Un exemple de tâtonnement en dessin
libre
LES CHEVAUX
Guy Champagne
École de
Bégaar (Landes)
Le matin dans
notre école, la journée débute généralement par un long moment de communication,
d’abord en petits groupes informels, puis en table ronde. Les enfants
apportent des observations ou des informations, ou encore lisent à haute
voix des textes qu’ils ont aimés (souvent choisi dans les Gerbes 1° ou
2° degré qui son un outil merveilleux pour nos classes, on ne le dira
jamais assez)
Ce n’est
pas lourdement systématique. Un individu peut toujours s’occuper à autre
chose, ou bien un événement fortuit peut complètement bouleverser cet
emploi du temps .Mais c’est tout de même un cadre, un rythme de vie qu’on
s’est donné, et dont on a besoin, sur lequel on s’appuie sans en être
esclave.
C’est pendant
ce moment-là que les enfants crayonnent sur un cahier ordinaire ou un
bloc sténo, ce que nous appelons dans le langage de la classe les « recherches
de dessin ».
Ma part
là-dedans ? J’ai proposé cette activité et il faut dire qu’elle convient
aux enfants. J’ai fourni les cahiers et tous les feutres ou crayons nécessaires,
à profusion.
Ceci est
important. Je me souviens de l’explosion de dessins qui s’était produite
la première fois que j’ai réussi à avoir une boîte de feutres Skrib
pour deux tables.
Je m’intéresse
à ces ébauches. De temps en temps (au début) je provoque des séances de
« présentation des petits dessins », pour lesquelles il faut
savoir prendre le temps nécessaire. C’est souvent long parce que cette
présentation provoque la naissance immédiate de nouveaux dessins que l’on
veut vite montrer, etc. Ensuite, ce sont les enfants eux-mêmes qui les
réclament ces séances, lorsqu’on les oublie !
J’en profite
pour valoriser toute apparition de technique nouvelle, de dessins ouvrant
de nouvelles pistes, qu’il est parfois nécessaire de faire accepter par
certains spectateurs trop conditionnés venant de classes où on ne dessine
pas.
Ma foi, je
ne crains pas de peser un peu dans ce domaine, tout en essayant d’être
le plus léger possible !
Le crayonnage
libre se poursuit d’ailleurs à d’autres moments de la journée.
TOUT CELA N’EST
PAS NOUVEAU !
Les chevaux de Christian
Dans l’exemple
présenté ici, le thème des chevaux n’a pas été imposé ni même proposé.

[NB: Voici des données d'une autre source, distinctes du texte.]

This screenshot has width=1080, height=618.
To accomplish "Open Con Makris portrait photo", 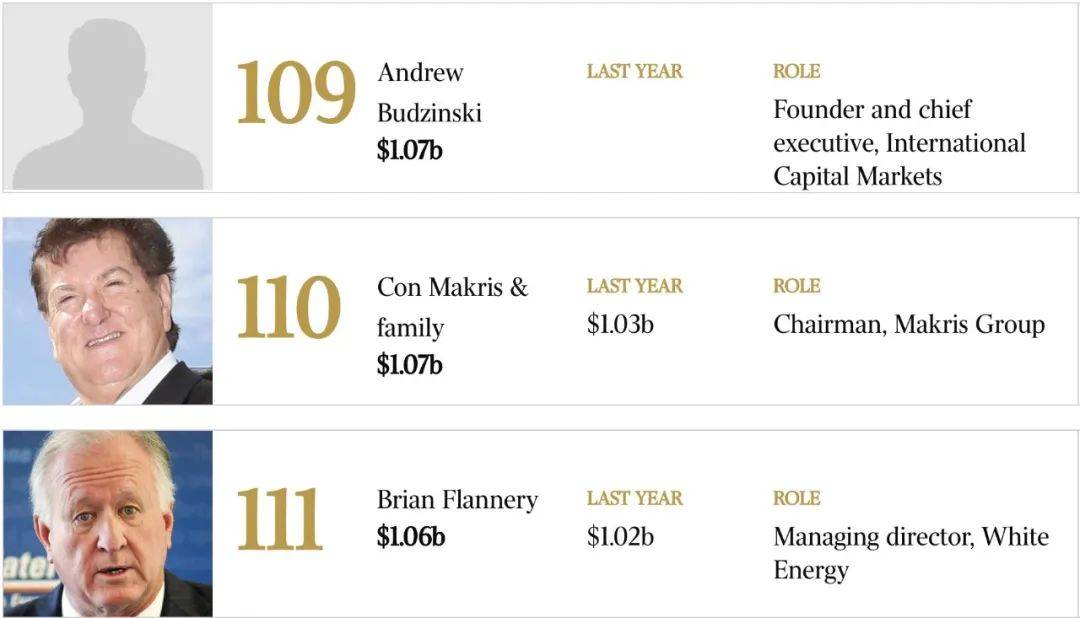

Simplement, un matin, Christian, 10 ans avait commencé à dessiner des
chevaux. J’ai dit : « Tiens, des chevaux, c’est intéressant,
on n’en avait pas encore fait … » Et je l’ai poussé à essayer
un format plus grand, ce qu’il a fait l’après-midi. Ainsi a-t-on trois
dessins en 50X65 et un autre plus grand que l’on a affichés.
LA VALORISATION
a encouragé Christian à poursuivre sa recherche. Il manque quelques dessins
vers la fin de sa série. En particulier, il y avait plusieurs squelettes,
dont un tombé en morceaux épars.
Les chevaux de Didier
LA COMMUNICATION
a fait que d’autres enfants ont repris le thème. Didier (13 ans) a tout
de suite introduit une grande fantaisie et une pointe d’humour. Il n’a
pas été influencé par les graphismes de Christian, mais plutôt (je le
sais) par les bandes dessinées dont il fait une grande consommation et
dont la copie fidèle était sa seule activité artistique avant d’arriver
dans ma classe. (Ce dont j’ai eu du mal à le détourner).
Les chevaux d’Alain
Alain (9 ans),
le jeune frère de Christian, a commencé par copier son aîné puis s’en
est vite libéré. Le dessin n°7 voit apparaître sa première trouvaille
personnelle : le cheval « carré ». Les dessins 14, 15,
17 sont vraiment des trouvailles originales. Puis en 19, 20, le cheval
se met debout.
Bref, EN DEUX
JOURS, on a eu cette série de chevaux.
Les recherches
graphiques sur les chevaux de Christian, Didier et Alain avaient eu lieu
en septembre 73.
En juin
74, Christian a entrepris une peinture grand format sur le même thème,
aidé de ses camarades.
Mais il
n'avait pas achevé cette œuvre. Seuls les chevaux étaient ébauchés et
quelques-uns passés en jaune.
En janvier 75, Alain a repris le dessin (Christian et
Didier nous avaient quittés pour le C.E. G.).Il
l'a terminé, aidé de Bernard et de quelques petits du C.E.2 qui peignaient
sur ses indications. Ils ont eu du mal à terminer, notamment pour le fond,
où le travail a été interrompu plusieurs semaines. Évidemment ce n'était
pas une oeuvre ordinaire, du fait que plusieurs enfants s'y succédaient
et que le concepteur n'était plus là. Néanmoins je pense qu'elle s'inscrit
dans le cadre de leurs recherches communes et constitue un document intéressant.
Et puis
j'aime assez ces chevaux.
Selon notre
méthode naturelle, on peut avoir ainsi, sans rien imposer, des séries
de dessins d'oiseaux, de poissons, d'animaux « inventés » ou
de bonshommes les plus divers, ou pas de séries du tout pendant quelque
temps, mais par ailleurs des séries de textes libres sur la mort, le soleil,
etc., des séries de jeux de mots, des séries de problèmes de marchande
ou de carrés magiques !
On ne parlera
jamais de plagiat.
On retrouve chaque fois le processus invariant :
- essai
- valorisation par l'éducateur et par
le groupe des enfants
- poursuite de l'essai (ou abandon)
- tâtonnements
- communication à la classe
- influence exercée ou reçue par jeu dialectique
- reprise du thème par un autre enfant
ou plusieurs autres avec libération plus ou moins rapide de l'influence
du premier chercheur
- parfois recherche en commun, on peut
alors parler de tâtonnement du groupe
- saturation, abandon du thème
- parfois, reprise du thème longtemps
après, avec résurgence de l'acquis.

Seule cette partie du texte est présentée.